BEGIN DATASET CONTENT
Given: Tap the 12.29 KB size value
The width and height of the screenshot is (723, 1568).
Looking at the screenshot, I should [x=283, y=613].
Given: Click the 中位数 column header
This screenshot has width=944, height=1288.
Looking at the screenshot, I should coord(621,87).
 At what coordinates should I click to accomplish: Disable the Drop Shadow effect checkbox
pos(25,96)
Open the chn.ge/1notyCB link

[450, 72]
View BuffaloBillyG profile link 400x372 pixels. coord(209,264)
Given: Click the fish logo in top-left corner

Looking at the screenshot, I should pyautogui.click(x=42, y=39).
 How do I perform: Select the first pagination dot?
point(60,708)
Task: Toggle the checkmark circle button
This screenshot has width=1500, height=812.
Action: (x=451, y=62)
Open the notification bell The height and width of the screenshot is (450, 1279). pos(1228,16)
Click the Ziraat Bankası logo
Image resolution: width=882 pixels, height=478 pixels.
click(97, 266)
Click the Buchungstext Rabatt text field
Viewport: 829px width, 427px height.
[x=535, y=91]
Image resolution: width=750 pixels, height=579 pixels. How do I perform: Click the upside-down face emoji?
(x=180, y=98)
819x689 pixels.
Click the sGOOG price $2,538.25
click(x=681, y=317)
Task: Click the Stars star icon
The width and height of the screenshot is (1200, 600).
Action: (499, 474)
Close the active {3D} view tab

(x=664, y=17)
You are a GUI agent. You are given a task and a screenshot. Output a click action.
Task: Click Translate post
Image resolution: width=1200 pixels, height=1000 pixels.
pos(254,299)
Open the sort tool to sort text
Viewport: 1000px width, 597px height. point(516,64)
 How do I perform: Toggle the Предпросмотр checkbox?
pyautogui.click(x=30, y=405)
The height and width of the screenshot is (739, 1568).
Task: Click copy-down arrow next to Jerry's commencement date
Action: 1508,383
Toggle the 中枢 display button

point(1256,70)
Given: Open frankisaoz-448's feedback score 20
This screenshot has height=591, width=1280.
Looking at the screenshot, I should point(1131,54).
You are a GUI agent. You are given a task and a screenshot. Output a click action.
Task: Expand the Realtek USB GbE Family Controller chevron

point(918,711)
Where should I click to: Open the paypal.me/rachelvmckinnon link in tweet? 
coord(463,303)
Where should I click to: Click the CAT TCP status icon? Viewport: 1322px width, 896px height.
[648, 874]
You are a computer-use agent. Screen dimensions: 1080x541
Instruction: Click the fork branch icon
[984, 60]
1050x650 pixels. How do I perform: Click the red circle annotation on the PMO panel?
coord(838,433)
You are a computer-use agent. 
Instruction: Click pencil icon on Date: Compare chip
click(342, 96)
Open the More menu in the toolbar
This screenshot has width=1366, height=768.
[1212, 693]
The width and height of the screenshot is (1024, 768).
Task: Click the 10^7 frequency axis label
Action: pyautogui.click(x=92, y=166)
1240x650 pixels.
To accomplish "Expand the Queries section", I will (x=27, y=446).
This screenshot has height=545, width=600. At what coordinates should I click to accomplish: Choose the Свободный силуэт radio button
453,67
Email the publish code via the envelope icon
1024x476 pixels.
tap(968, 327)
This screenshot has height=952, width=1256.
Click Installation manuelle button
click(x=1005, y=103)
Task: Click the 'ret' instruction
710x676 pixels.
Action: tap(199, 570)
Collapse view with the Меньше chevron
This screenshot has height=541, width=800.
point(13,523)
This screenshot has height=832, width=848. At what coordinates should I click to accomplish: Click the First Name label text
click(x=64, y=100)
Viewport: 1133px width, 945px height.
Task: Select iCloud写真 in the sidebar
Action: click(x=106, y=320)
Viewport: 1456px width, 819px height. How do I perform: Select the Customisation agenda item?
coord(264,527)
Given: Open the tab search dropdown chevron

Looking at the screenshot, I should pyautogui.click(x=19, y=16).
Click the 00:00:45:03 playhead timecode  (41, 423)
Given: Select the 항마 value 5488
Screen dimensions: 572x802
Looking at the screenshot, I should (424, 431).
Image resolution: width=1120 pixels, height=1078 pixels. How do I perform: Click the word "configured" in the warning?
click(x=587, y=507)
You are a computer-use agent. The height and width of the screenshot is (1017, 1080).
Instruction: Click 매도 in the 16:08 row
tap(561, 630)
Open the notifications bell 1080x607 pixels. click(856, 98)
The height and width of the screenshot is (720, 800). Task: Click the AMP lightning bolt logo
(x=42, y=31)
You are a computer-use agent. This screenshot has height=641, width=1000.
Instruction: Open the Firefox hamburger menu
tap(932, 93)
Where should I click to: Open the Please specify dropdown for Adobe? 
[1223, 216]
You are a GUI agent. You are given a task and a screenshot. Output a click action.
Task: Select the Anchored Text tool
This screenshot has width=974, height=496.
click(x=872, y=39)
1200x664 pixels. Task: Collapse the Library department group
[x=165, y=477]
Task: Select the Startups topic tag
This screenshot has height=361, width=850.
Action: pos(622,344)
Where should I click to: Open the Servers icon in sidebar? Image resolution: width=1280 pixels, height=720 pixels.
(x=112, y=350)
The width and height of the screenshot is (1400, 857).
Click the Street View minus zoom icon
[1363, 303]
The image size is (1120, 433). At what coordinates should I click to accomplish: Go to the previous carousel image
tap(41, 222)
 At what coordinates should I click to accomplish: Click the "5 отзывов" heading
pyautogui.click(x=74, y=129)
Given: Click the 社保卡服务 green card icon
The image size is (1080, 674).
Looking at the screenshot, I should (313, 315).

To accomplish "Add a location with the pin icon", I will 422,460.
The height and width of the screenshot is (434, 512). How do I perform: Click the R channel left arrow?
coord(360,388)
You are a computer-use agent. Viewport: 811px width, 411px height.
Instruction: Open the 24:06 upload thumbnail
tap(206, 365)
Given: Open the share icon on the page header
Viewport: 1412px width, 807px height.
END DATASET CONTENT
DIRECTIONS
Scan the data above; copy every line where "with" appears.

WRITTEN SOLUTION
Collapse view with the Меньше chevron
To accomplish "Add a location with the pin icon", I will 422,460.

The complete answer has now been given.